So that’s how it starts: 10 bags of manure, 6 of peat moss, a couple of lime and some seeds.
I planted the garden over the Memorial Day weekend–that’s a tradition that comes from living exactly in this area for long enough to know that we’ll still get a frost in May and even if we don’t, stuff knows better than I about growing conditions. Planted too early, it’ll just sit there and wait for the right time.
I love watching a garden grow. From lotsa brown dirt and a spreckling of green to green that almost takes over. The squash certainly have. I knew better than to crowd them in like this but I started out right to left with peppers, then tomatoes, then beans and lettuce and herbs, then almost ran out of space.
What’s neat about this new garden area is that it’s small, limited by the size of the pool that had stood there when we bought the house and taken down when we put in air conditioning.There’s still some deck that has to be cut down but I won’t let the guys near the garden now that it’s growing.
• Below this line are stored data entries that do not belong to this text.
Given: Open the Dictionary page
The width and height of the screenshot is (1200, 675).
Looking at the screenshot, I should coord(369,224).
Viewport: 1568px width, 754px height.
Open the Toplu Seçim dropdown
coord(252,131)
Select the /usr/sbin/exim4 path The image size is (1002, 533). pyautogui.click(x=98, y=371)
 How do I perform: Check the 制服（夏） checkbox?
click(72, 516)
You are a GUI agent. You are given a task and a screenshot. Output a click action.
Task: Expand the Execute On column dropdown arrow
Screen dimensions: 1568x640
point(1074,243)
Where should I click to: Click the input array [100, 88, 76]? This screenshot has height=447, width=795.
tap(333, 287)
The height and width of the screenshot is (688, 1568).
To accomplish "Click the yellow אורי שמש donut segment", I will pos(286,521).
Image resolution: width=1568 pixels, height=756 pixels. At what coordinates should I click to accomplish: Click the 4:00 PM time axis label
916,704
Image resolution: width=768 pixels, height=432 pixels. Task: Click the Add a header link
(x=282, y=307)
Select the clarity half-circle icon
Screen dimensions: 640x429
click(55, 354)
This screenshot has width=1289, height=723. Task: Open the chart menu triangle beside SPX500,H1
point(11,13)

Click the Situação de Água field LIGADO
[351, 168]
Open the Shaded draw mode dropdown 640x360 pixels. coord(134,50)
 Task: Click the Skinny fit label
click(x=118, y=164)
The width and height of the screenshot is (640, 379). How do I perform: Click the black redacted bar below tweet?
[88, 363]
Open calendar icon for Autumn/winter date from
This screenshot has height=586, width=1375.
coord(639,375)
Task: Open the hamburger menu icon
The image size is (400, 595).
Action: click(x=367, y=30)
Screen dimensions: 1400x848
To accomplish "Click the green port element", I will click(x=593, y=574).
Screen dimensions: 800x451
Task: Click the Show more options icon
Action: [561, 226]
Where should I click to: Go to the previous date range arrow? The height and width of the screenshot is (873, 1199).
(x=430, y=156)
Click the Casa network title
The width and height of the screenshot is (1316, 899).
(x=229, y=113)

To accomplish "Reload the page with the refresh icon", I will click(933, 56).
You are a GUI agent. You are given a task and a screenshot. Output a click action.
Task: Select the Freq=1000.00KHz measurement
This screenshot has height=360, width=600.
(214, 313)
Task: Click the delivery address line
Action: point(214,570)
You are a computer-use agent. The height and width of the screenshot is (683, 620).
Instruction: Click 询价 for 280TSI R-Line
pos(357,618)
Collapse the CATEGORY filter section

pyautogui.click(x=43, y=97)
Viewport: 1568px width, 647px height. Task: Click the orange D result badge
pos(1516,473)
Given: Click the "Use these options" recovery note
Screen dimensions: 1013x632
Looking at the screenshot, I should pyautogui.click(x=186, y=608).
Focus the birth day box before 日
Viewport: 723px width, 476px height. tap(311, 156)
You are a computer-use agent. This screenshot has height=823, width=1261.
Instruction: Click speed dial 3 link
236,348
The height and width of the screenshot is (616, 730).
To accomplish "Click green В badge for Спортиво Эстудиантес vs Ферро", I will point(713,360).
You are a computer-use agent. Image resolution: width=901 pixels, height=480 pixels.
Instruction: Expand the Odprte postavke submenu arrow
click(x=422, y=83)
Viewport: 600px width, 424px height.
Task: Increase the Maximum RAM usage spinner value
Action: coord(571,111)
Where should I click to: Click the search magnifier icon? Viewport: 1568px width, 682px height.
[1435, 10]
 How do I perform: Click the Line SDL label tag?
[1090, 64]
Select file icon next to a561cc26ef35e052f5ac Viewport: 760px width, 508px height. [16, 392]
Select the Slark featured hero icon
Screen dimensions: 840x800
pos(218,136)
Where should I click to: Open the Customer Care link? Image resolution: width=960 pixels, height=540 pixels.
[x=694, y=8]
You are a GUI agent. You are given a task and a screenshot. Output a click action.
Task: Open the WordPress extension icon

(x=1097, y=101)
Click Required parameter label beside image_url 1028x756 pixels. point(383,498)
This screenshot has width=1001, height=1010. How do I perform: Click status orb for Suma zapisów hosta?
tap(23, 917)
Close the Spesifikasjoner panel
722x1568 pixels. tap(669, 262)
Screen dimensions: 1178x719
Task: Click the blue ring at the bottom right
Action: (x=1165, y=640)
There’s still some problems: only a couple of inches of decent soil before we hit solid sand, which means constant watering; the early tomato blight that I thought I conquered is slowly creeping in again as late tomato blight; the late-planted Swiss chard and Chinese cabbage just sort of sprouted and bolted; and the millions of blossoms on the yellow squash are somehow mainly just male. They will be eaten as fried squash blossoms as soon as I go through and pick out the boy blossoms.
I think that aside from strengthening and rewiring the fencing that I threw up in a hurry in May, the removal of the deck, and a ton of topsoil, I think that once the production is done, this will be a good spot for a few years.